#### [Input data]
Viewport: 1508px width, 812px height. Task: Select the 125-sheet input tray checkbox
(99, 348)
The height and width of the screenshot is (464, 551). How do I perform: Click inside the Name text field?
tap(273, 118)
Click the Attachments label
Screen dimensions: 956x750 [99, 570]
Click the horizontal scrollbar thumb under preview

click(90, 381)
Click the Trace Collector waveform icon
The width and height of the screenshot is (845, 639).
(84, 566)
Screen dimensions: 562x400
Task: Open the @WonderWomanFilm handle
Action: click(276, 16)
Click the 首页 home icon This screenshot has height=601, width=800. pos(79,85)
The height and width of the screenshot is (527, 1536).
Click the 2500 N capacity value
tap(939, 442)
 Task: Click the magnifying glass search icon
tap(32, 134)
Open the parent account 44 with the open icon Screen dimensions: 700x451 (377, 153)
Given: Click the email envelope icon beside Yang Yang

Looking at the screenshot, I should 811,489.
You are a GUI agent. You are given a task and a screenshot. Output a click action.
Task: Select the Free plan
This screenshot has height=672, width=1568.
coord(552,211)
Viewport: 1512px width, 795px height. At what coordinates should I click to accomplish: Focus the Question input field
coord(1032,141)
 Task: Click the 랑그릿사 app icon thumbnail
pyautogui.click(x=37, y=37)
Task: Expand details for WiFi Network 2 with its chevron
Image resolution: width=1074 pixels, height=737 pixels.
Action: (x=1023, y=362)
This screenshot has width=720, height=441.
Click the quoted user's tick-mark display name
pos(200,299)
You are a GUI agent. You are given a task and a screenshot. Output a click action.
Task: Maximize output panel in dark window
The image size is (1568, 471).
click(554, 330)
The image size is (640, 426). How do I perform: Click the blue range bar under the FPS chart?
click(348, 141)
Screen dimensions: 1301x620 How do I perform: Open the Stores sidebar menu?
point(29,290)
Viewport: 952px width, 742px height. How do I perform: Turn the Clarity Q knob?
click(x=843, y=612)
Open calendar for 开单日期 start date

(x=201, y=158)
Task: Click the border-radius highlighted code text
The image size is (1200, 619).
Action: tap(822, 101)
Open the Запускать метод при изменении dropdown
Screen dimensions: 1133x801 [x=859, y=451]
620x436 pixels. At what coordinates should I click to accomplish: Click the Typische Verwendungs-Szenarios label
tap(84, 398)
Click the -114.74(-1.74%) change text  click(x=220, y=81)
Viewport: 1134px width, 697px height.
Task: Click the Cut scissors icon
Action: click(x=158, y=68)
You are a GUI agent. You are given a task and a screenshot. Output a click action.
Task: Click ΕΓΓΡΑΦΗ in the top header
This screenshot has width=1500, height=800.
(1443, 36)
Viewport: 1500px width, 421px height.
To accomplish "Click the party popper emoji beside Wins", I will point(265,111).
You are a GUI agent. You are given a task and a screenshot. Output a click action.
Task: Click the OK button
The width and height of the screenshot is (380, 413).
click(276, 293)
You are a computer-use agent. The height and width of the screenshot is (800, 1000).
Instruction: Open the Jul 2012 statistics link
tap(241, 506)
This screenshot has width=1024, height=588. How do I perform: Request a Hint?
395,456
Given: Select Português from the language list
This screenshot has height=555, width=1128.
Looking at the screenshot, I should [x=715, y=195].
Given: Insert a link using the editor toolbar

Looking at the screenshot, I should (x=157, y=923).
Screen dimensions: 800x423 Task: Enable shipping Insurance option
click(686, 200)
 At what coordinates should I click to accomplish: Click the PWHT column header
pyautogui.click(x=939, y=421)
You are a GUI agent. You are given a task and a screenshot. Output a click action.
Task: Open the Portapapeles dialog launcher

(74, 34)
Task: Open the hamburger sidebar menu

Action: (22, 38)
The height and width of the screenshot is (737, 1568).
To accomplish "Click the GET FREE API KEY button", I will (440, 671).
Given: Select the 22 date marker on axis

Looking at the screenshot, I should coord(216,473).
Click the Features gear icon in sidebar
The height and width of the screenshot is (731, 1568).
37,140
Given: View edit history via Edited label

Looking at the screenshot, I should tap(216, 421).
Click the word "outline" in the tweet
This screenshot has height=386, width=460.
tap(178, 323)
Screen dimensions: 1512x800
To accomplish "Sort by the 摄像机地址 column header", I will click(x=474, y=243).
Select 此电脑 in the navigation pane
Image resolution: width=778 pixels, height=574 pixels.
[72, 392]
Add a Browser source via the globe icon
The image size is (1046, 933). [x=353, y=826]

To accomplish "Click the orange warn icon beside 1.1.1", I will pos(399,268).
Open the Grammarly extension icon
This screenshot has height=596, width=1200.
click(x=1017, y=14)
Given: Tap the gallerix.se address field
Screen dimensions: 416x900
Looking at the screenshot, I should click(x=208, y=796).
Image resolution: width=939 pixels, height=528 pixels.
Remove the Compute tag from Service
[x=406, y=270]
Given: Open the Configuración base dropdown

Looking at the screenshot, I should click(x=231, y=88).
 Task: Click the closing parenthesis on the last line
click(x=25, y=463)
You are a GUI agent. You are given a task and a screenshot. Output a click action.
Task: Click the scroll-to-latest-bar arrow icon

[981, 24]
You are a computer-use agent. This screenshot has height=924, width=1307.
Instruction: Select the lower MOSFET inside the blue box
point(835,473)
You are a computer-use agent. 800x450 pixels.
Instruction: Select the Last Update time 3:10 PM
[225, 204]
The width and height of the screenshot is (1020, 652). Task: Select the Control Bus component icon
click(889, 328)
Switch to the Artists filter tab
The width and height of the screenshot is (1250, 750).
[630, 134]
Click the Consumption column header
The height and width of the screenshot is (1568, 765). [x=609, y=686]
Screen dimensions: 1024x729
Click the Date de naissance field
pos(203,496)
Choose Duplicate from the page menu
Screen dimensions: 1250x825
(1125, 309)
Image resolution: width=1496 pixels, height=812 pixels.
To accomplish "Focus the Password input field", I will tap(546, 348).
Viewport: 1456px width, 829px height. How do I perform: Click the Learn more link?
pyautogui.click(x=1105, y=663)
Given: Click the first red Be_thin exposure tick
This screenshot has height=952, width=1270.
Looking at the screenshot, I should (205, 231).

#### [Problem to work on]
Each line of the material must be copied exactly.

#### [Task response]
Viewport: 1508px width, 812px height. Task: Select the 125-sheet input tray checkbox
(99, 348)
The height and width of the screenshot is (464, 551). How do I perform: Click inside the Name text field?
tap(273, 118)
Click the Attachments label
Screen dimensions: 956x750 [99, 570]
Click the horizontal scrollbar thumb under preview

click(90, 381)
Click the Trace Collector waveform icon
The width and height of the screenshot is (845, 639).
(84, 566)
Screen dimensions: 562x400
Task: Open the @WonderWomanFilm handle
Action: click(276, 16)
Click the 首页 home icon This screenshot has height=601, width=800. pos(79,85)
The height and width of the screenshot is (527, 1536).
Click the 2500 N capacity value
tap(939, 442)
 Task: Click the magnifying glass search icon
tap(32, 134)
Open the parent account 44 with the open icon Screen dimensions: 700x451 (377, 153)
Given: Click the email envelope icon beside Yang Yang

Looking at the screenshot, I should 811,489.
You are a GUI agent. You are given a task and a screenshot. Output a click action.
Task: Select the Free plan
This screenshot has height=672, width=1568.
coord(552,211)
Viewport: 1512px width, 795px height. At what coordinates should I click to accomplish: Focus the Question input field
coord(1032,141)
 Task: Click the 랑그릿사 app icon thumbnail
pyautogui.click(x=37, y=37)
Task: Expand details for WiFi Network 2 with its chevron
Image resolution: width=1074 pixels, height=737 pixels.
Action: (x=1023, y=362)
This screenshot has width=720, height=441.
Click the quoted user's tick-mark display name
pos(200,299)
You are a GUI agent. You are given a task and a screenshot. Output a click action.
Task: Maximize output panel in dark window
The image size is (1568, 471).
click(554, 330)
The image size is (640, 426). How do I perform: Click the blue range bar under the FPS chart?
click(348, 141)
Screen dimensions: 1301x620 How do I perform: Open the Stores sidebar menu?
point(29,290)
Viewport: 952px width, 742px height. How do I perform: Turn the Clarity Q knob?
click(x=843, y=612)
Open calendar for 开单日期 start date

(x=201, y=158)
Task: Click the border-radius highlighted code text
The image size is (1200, 619).
Action: tap(822, 101)
Open the Запускать метод при изменении dropdown
Screen dimensions: 1133x801 [x=859, y=451]
620x436 pixels. At what coordinates should I click to accomplish: Click the Typische Verwendungs-Szenarios label
tap(84, 398)
Click the -114.74(-1.74%) change text  click(x=220, y=81)
Viewport: 1134px width, 697px height.
Task: Click the Cut scissors icon
Action: click(x=158, y=68)
You are a GUI agent. You are given a task and a screenshot. Output a click action.
Task: Click ΕΓΓΡΑΦΗ in the top header
This screenshot has width=1500, height=800.
(1443, 36)
Viewport: 1500px width, 421px height.
To accomplish "Click the party popper emoji beside Wins", I will point(265,111).
You are a GUI agent. You are given a task and a screenshot. Output a click action.
Task: Click the OK button
The width and height of the screenshot is (380, 413).
click(276, 293)
You are a computer-use agent. The height and width of the screenshot is (800, 1000).
Instruction: Open the Jul 2012 statistics link
tap(241, 506)
This screenshot has width=1024, height=588. How do I perform: Request a Hint?
395,456
Given: Select Português from the language list
This screenshot has height=555, width=1128.
Looking at the screenshot, I should [x=715, y=195].
Given: Insert a link using the editor toolbar

Looking at the screenshot, I should (x=157, y=923).
Screen dimensions: 800x423 Task: Enable shipping Insurance option
click(686, 200)
 At what coordinates should I click to accomplish: Click the PWHT column header
pyautogui.click(x=939, y=421)
You are a GUI agent. You are given a task and a screenshot. Output a click action.
Task: Open the Portapapeles dialog launcher

(74, 34)
Task: Open the hamburger sidebar menu

Action: (22, 38)
The height and width of the screenshot is (737, 1568).
To accomplish "Click the GET FREE API KEY button", I will (440, 671).
Given: Select the 22 date marker on axis

Looking at the screenshot, I should coord(216,473).
Click the Features gear icon in sidebar
The height and width of the screenshot is (731, 1568).
37,140
Given: View edit history via Edited label

Looking at the screenshot, I should tap(216, 421).
Click the word "outline" in the tweet
This screenshot has height=386, width=460.
tap(178, 323)
Screen dimensions: 1512x800
To accomplish "Sort by the 摄像机地址 column header", I will click(x=474, y=243).
Select 此电脑 in the navigation pane
Image resolution: width=778 pixels, height=574 pixels.
[72, 392]
Add a Browser source via the globe icon
The image size is (1046, 933). [x=353, y=826]

To accomplish "Click the orange warn icon beside 1.1.1", I will pos(399,268).
Open the Grammarly extension icon
This screenshot has height=596, width=1200.
click(x=1017, y=14)
Given: Tap the gallerix.se address field
Screen dimensions: 416x900
Looking at the screenshot, I should click(x=208, y=796).
Image resolution: width=939 pixels, height=528 pixels.
Remove the Compute tag from Service
[x=406, y=270]
Given: Open the Configuración base dropdown

Looking at the screenshot, I should click(x=231, y=88).
 Task: Click the closing parenthesis on the last line
click(x=25, y=463)
You are a GUI agent. You are given a task and a screenshot. Output a click action.
Task: Click the scroll-to-latest-bar arrow icon

[981, 24]
You are a computer-use agent. This screenshot has height=924, width=1307.
Instruction: Select the lower MOSFET inside the blue box
point(835,473)
You are a computer-use agent. 800x450 pixels.
Instruction: Select the Last Update time 3:10 PM
[225, 204]
The width and height of the screenshot is (1020, 652). Task: Select the Control Bus component icon
click(889, 328)
Switch to the Artists filter tab
The width and height of the screenshot is (1250, 750).
[630, 134]
Click the Consumption column header
The height and width of the screenshot is (1568, 765). [x=609, y=686]
Screen dimensions: 1024x729
Click the Date de naissance field
pos(203,496)
Choose Duplicate from the page menu
Screen dimensions: 1250x825
(1125, 309)
Image resolution: width=1496 pixels, height=812 pixels.
To accomplish "Focus the Password input field", I will tap(546, 348).
Viewport: 1456px width, 829px height. How do I perform: Click the Learn more link?
pyautogui.click(x=1105, y=663)
Given: Click the first red Be_thin exposure tick
This screenshot has height=952, width=1270.
Looking at the screenshot, I should (205, 231).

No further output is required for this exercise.